## Written request
Quote the passage about Peter Shire's Thanksgiving table word for word, from "Peter Shire, Los" up to and including "family Thanksgiving since.".

## Text provided
* start *

Peter Shire, Los Angeles
Color, form and playful provocation are Peter Shire’s visual language — even at the Thanksgiving table. The painter, sculptor, ceramist and furniture designer was one of the founding members of the Memphis design group, and his work is in museums around the world. Every year, he hosts 30 people in his Echo X Park Artist Studio space, adding on to the table that his father, Henry, built in 1950, which has been used for every family Thanksgiving since.
He and his wife, Donna Shire, explore cultural fantasies of Southern California, starting with the table setting. “Thanksgiving is a very odd holiday that has a certain flatness to it, so the table needs something spectacular, a feature, which in this case are the tall cact-o-labras,” he said of the cactus-shaped candlesticks he created. He also made the graphic striped plates, mugs and gelato bowls, the Alexander Calder-inspired flatware and other sculptural elements on the table, while the Mexican oilcloth covering the table is from his brother’s store, Wacko, also in Los Angeles.

* end *

## Recorded information
* start *

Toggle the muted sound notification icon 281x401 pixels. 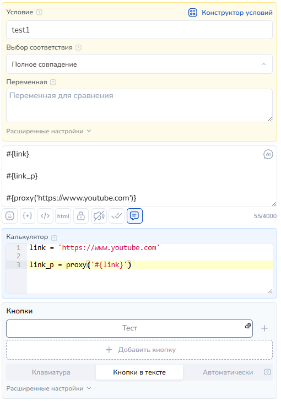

* end *

## Written response
Peter Shire, Los Angeles
Color, form and playful provocation are Peter Shire’s visual language — even at the Thanksgiving table. The painter, sculptor, ceramist and furniture designer was one of the founding members of the Memphis design group, and his work is in museums around the world. Every year, he hosts 30 people in his Echo X Park Artist Studio space, adding on to the table that his father, Henry, built in 1950, which has been used for every family Thanksgiving since.